Exercise =
How many lines in the entries below include the string "Select"? Answer with the number only.

Material to process =
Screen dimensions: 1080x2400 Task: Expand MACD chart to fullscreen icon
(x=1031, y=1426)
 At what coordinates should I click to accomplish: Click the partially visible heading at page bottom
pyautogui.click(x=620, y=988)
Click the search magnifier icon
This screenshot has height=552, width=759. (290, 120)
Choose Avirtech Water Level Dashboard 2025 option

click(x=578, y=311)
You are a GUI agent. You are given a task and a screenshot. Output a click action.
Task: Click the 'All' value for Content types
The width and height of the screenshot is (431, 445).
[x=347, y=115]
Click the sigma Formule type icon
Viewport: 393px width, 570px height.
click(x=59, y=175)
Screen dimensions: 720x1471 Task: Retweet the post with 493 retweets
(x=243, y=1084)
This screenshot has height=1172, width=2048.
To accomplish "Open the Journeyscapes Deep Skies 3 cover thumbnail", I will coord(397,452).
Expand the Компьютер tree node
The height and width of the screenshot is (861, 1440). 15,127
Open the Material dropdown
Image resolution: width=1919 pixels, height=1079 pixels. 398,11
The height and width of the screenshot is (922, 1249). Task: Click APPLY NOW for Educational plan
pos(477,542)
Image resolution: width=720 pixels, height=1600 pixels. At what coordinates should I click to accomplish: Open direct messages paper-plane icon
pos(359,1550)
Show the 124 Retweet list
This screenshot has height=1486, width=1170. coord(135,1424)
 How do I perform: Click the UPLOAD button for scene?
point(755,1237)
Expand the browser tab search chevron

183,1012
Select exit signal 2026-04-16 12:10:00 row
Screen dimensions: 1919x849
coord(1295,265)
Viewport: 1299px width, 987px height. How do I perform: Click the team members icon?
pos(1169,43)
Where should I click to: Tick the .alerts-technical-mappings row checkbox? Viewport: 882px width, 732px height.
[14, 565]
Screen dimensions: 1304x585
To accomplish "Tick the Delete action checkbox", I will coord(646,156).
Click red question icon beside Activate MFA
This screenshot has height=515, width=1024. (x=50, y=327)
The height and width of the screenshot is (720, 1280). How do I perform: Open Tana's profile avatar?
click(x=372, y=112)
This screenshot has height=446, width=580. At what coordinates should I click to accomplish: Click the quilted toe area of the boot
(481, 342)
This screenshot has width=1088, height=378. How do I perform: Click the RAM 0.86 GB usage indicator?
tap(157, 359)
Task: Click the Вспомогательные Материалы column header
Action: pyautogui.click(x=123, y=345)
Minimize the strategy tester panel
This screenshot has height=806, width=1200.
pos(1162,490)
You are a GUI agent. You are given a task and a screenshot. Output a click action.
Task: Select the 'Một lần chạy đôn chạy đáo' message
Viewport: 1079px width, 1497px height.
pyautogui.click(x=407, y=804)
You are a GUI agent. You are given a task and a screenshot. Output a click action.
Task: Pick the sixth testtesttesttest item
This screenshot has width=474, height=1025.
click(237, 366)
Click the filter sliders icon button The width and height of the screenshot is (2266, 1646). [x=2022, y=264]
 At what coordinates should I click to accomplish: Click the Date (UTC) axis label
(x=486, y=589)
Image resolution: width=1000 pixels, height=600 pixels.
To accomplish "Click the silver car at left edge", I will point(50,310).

Written response =
2